Dataset entries
------------------------

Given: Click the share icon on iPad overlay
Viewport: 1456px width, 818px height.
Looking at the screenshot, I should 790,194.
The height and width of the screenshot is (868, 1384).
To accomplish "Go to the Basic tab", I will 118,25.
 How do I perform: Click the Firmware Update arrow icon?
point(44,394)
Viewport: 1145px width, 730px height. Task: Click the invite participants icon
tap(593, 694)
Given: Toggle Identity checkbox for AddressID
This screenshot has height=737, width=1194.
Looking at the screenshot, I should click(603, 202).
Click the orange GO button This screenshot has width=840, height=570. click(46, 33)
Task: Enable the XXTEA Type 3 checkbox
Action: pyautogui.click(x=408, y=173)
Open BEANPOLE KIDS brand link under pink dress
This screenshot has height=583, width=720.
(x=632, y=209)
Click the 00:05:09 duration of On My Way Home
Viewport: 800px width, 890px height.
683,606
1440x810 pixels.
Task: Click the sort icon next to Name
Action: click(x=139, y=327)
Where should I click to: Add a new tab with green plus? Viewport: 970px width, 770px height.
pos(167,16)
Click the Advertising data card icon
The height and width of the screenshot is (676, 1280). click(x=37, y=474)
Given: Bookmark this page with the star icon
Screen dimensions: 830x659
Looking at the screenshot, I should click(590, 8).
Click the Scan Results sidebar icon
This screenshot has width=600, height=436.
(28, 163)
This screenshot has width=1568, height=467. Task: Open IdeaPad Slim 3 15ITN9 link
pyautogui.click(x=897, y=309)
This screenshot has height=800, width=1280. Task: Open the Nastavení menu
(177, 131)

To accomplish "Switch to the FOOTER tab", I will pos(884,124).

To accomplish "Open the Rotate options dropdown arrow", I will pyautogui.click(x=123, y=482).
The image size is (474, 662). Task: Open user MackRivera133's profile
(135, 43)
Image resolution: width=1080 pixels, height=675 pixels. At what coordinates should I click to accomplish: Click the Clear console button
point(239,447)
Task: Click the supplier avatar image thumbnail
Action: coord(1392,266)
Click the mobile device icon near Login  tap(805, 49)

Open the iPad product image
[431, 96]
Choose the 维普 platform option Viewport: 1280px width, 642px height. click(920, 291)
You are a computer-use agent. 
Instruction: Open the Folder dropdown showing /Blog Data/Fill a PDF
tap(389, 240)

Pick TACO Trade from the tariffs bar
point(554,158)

------------------------

(Your assignment) After counting the lines of the records above that hold the word "Given", give the total and nothing else.

(Response for this exercise) 3